In restricted Codex or sandboxed terminal environments, npm might not be allowed to write to the normal ~/.npm cache folder. In that case, keep the cache inside the project folder:

npm install --cache ./.npm-cache

Blender cannot be found

On macOS, install Blender in /Applications. If Blender is somewhere else, set BLENDER_BIN to the Blender executable path before running helper scripts.

npm run test:blender crashes Blender

The Blender smoke test is mainly for contributors. If Blender exits before printing any SMOKE TEST FAILED message and writes a blender.crash.txt file, first check whether Blender itself can run in background mode:

/Applications/Blender.app/Contents/MacOS/Blender --background --factory-startup --python-expr 'print("Blender background mode works")'

If that command also crashes, it is a local Blender/background-mode issue rather than an MCP bridge setup issue.

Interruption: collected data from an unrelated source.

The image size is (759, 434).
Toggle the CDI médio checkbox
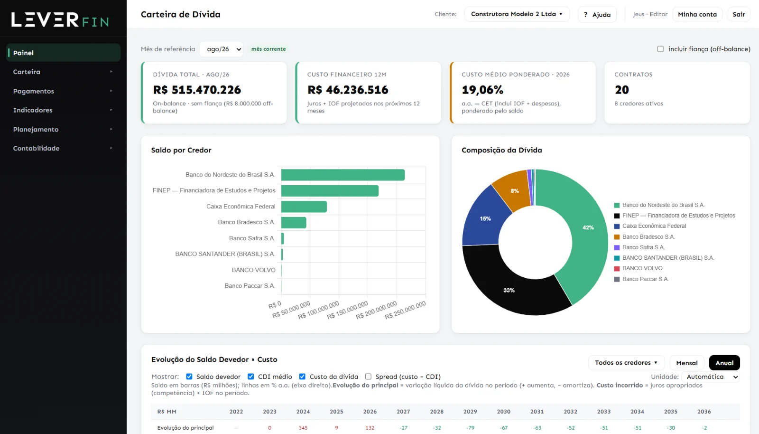[251, 377]
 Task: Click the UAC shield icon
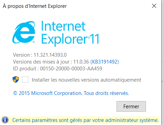[16, 80]
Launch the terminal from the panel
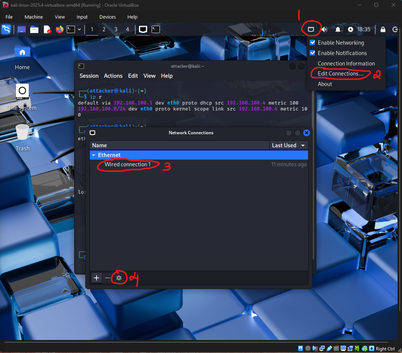The width and height of the screenshot is (402, 353). click(70, 29)
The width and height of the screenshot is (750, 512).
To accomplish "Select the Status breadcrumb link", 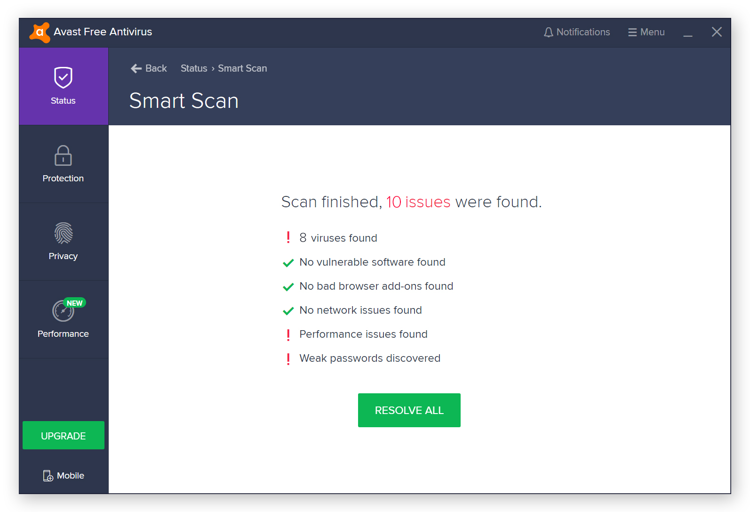I will click(x=194, y=68).
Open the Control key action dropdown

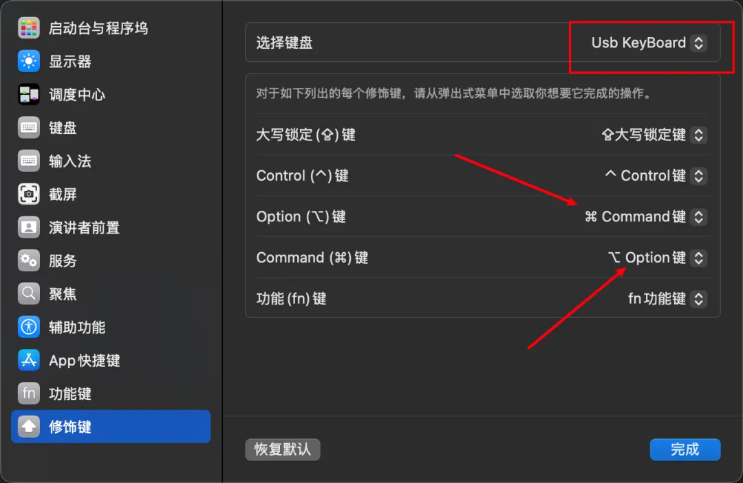656,175
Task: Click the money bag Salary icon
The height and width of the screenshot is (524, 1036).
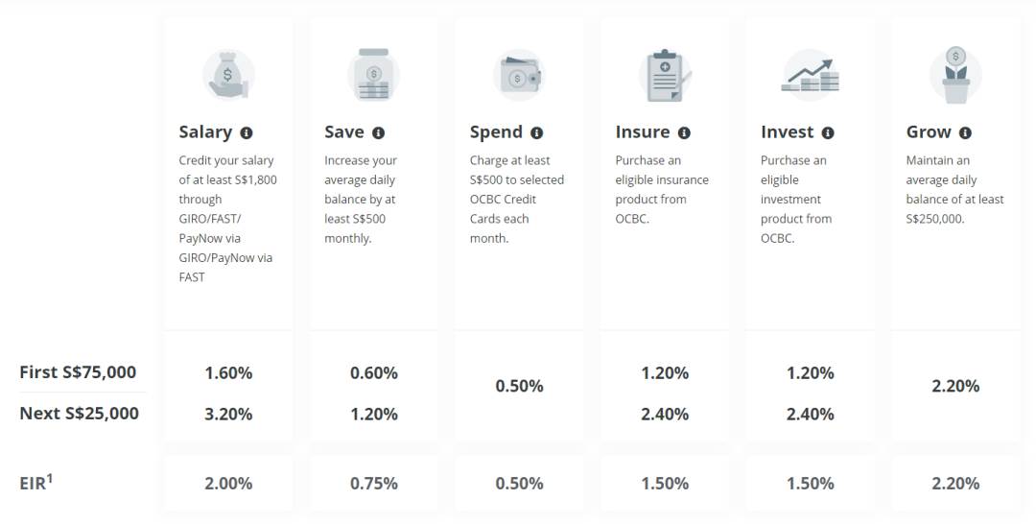Action: click(x=228, y=75)
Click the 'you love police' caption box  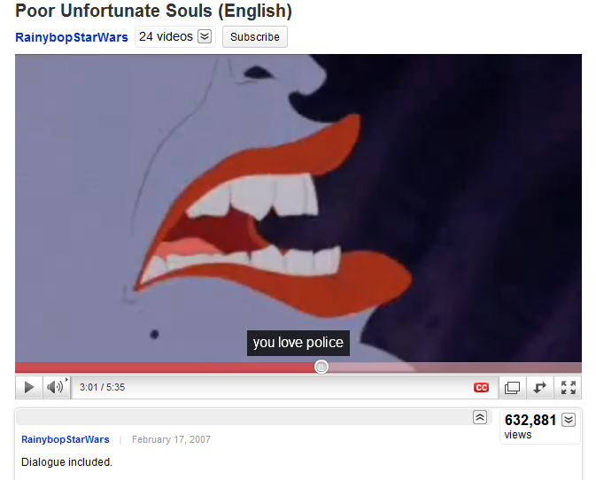coord(298,343)

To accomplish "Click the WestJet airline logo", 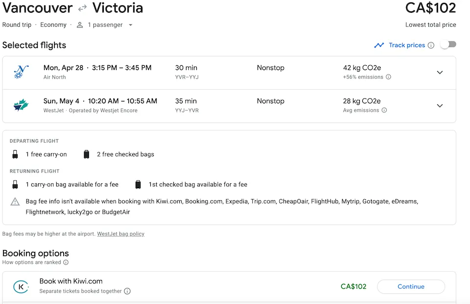I will click(21, 105).
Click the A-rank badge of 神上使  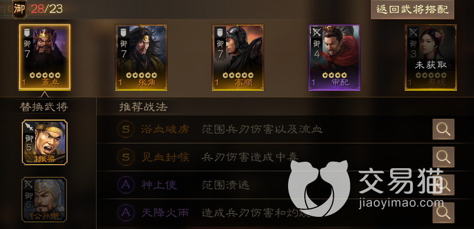(126, 185)
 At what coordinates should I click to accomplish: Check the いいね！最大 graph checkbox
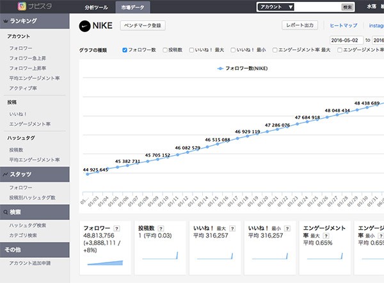(192, 49)
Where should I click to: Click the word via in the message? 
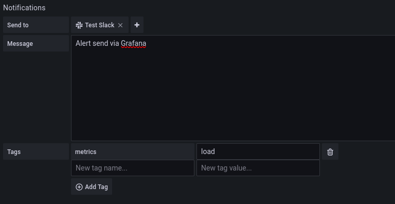115,43
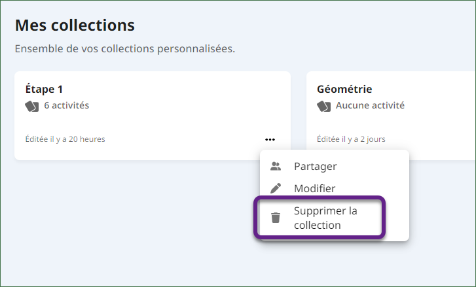This screenshot has height=287, width=476.
Task: Open the Étape 1 collection title
Action: point(44,89)
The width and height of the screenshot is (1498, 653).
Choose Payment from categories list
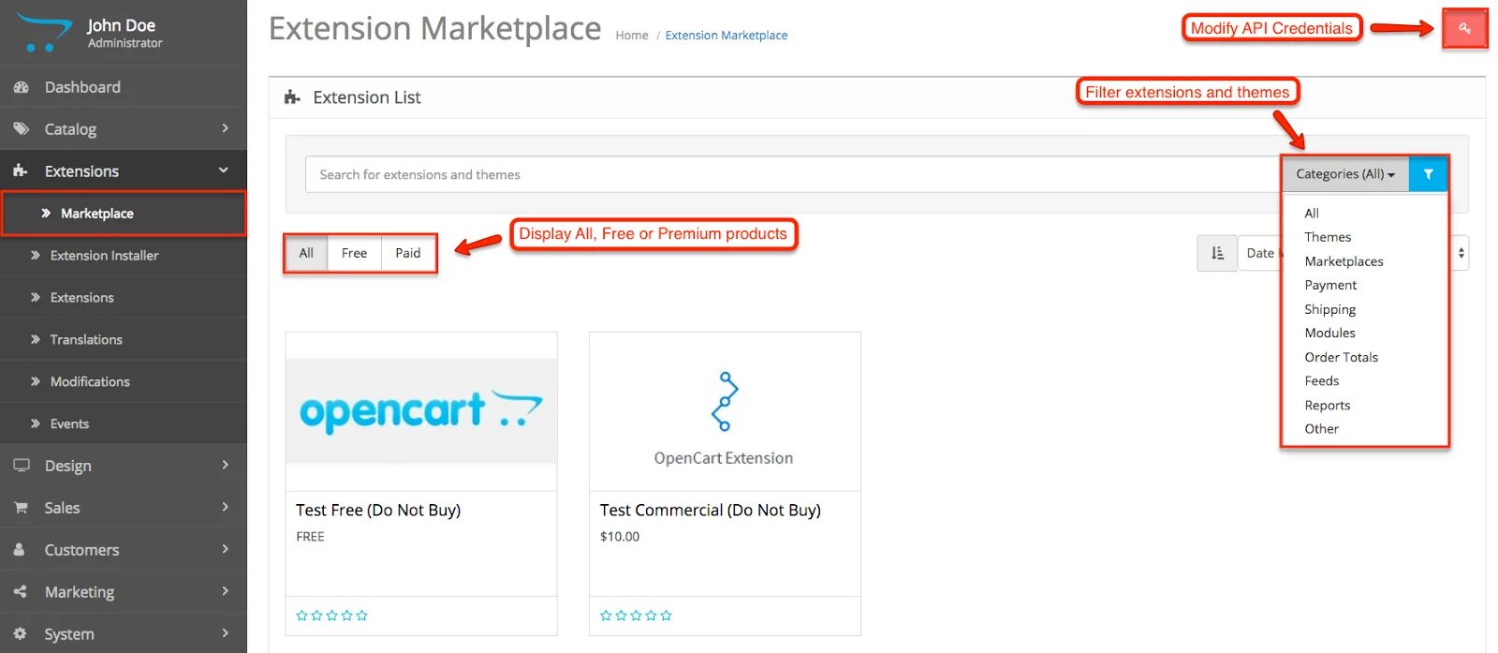coord(1330,285)
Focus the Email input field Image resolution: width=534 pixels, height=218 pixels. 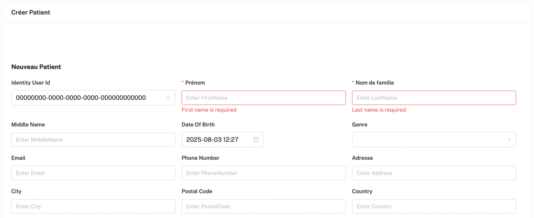93,173
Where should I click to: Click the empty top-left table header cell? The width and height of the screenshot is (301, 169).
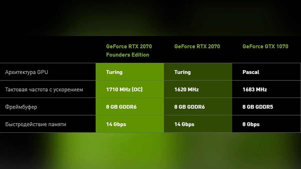(x=48, y=50)
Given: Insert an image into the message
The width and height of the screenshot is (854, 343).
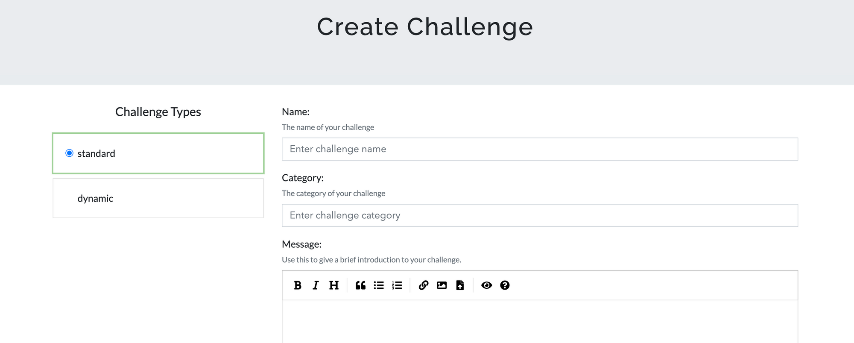Looking at the screenshot, I should (x=442, y=285).
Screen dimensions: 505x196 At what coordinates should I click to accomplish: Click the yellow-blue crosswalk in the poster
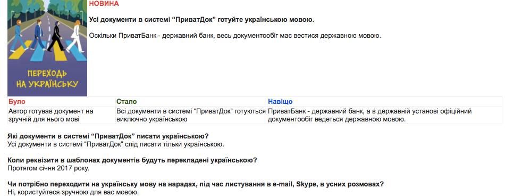(47, 52)
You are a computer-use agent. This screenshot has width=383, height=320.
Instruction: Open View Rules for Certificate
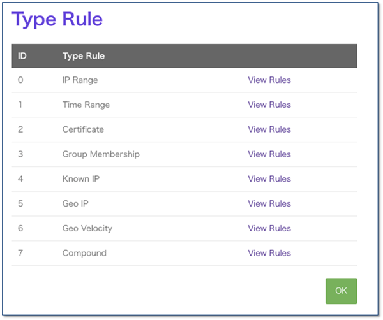coord(269,129)
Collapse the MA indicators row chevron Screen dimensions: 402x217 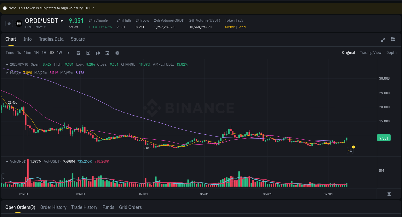pyautogui.click(x=6, y=73)
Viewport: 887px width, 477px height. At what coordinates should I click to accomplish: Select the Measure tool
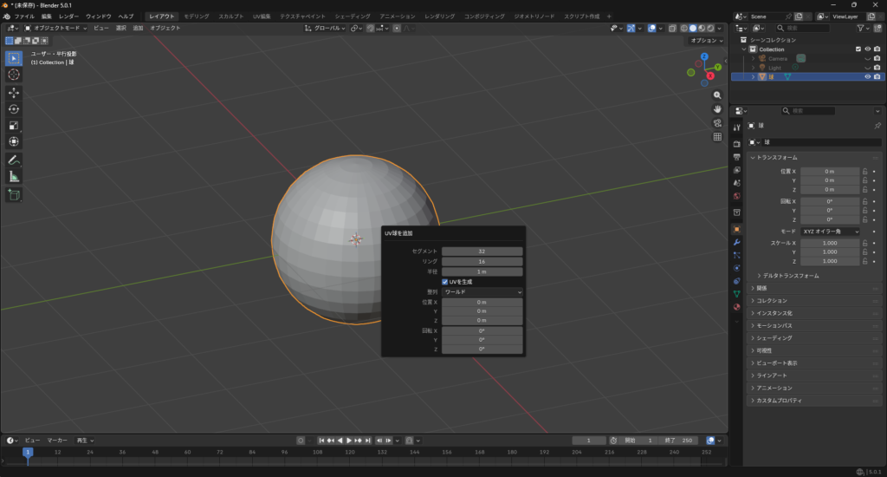point(14,176)
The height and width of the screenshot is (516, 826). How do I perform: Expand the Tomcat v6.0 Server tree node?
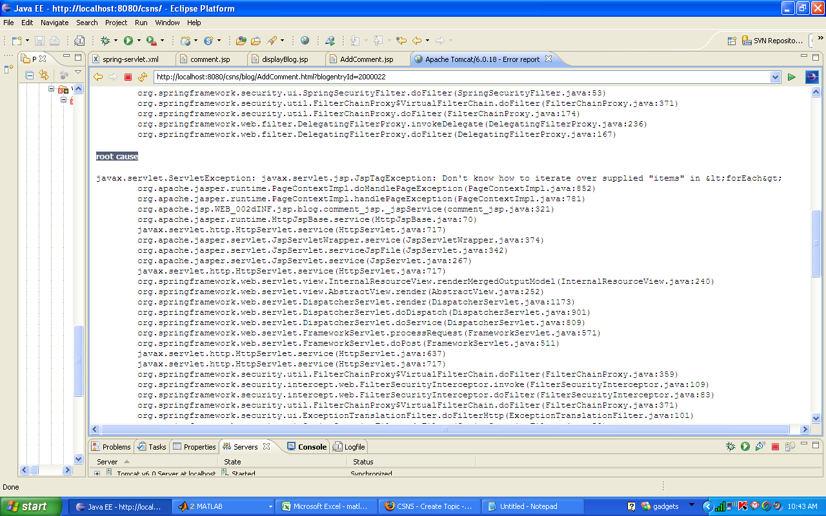(97, 474)
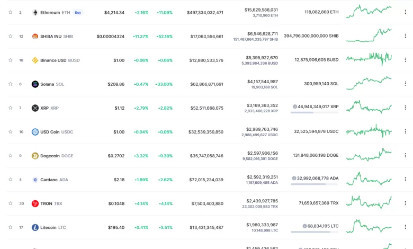This screenshot has height=249, width=413.
Task: Click the Ethereum coin logo icon
Action: [35, 12]
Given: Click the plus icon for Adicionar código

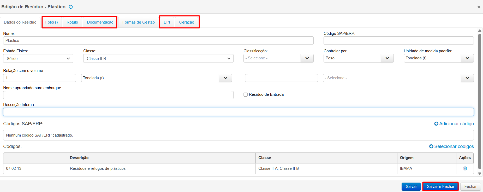Looking at the screenshot, I should click(436, 124).
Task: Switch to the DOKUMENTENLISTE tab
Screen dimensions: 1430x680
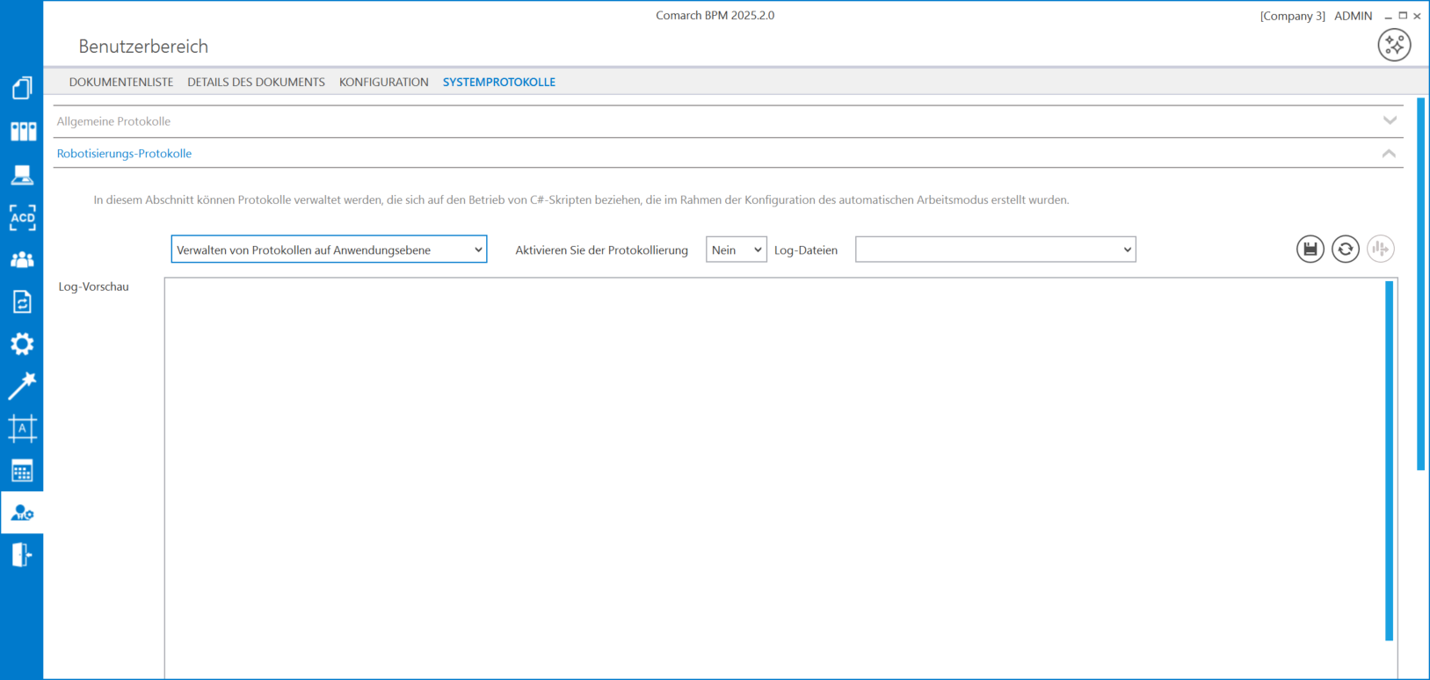Action: [121, 82]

Open Blender normally and continue with the add-on setup from Step 2.

/readyz says BRIDGE_UNAVAILABLE

Blender is not reachable. Open Blender and start the MCP Bridge from the sidebar, or run:

npm run bridge:blender

/readyz says authentication failed

The token in .env does not match Blender. Generate or copy the token from Blender again, paste it into .env, save the file, and restart:

npm run start

Codex does not show the Blender server

Restart Codex in this project folder, then run:

/mcp

If it still does not appear, copy the MCP config block from Step 7 into ~/.codex/config.toml.

Preview rendering fails

Try a smaller render size or fewer samples. The preview tool intentionally has size and timeout limits.

Development Commands

For contributors:

npm run lint
npm run typecheck
npm test
npm run test:integration
npm run check

Run Blender smoke tests when Blender is installed:

npm run test:blender

If You Fork Or Contribute

Normal users do not need to do anything in this section.

If you fork this repository, open a pull request, or publish your own changes, keep private local files out of GitHub. Check that these files and folders are not committed:

  • .env

  • dist/

  • node_modules/

  • .npm-cache/

  • rendered previews

  • personal .blend outputs

  • Codex or ChatGPT auth files

  • OpenAI API keys or access tokens

The included .gitignore already ignores the common local outputs, but it is still worth checking before you push.